Workers’ Compensation has seen its share of violence from such folk – Santa Cruz attorney Jay Bloombecker murdered in 2006 by a client, SCIF attorney Louise Armstrong assaulted in a parking lot in Anaheim, defense attorney Erwin Nepomuceno beaten with a hammer by an upset applicant in front of a medical clinic.
It would be easy to blame the Division of Workers’ Compensation for not setting tighter security protocol such as metal detectors, but the issue is not just one of security.
And it would be easy to just blame the injured worker and assume that these are just crazy people who would act out in some manner regardless, and just happened to choose a workers’ compensation situation due to convenience.
But I don’t think that the blame is so easy to assign, and I think the blame goes to the heart of what is fundamentally wrong with workers’ compensation: the one person whom the system is to benefit, the one person who is in the system involuntarily, is the one person who has no control over his or her fate – people pushed to the brink of sanity and then acting out in a violent, desperate manner in an attempt to get some relief.
Think about that – once the injured worker ends up in litigation nearly all semblance of control over his or her destiny is taken away, from being told what doctor to see, what treatment can or can not be approved, the expiration of disability payments, whether he or she can go to work, etc. The injured worker has no say during the life of the litigated claim until it’s settlement time.

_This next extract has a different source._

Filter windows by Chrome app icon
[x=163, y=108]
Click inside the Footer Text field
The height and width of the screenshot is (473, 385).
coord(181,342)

The litigation process in California Workers’ Compensation is designed to remove all responsibility from the injured worker, and ergo, remove all control from the injured worker. This may not be the intent of the process, but it is the result.
Medical control essentially rests with the employer. This modification to the system was necessary, as are most rules and regulations, because a few bad apples decided to abuse the right to medical to control so that they could unfairly profit from the system.
And not only has the right to medical control been usurped, the method of contesting medical decisions has been removed from the injured worker’s control – it’s in the hands of utilization reviewers with essentially no right of appeal.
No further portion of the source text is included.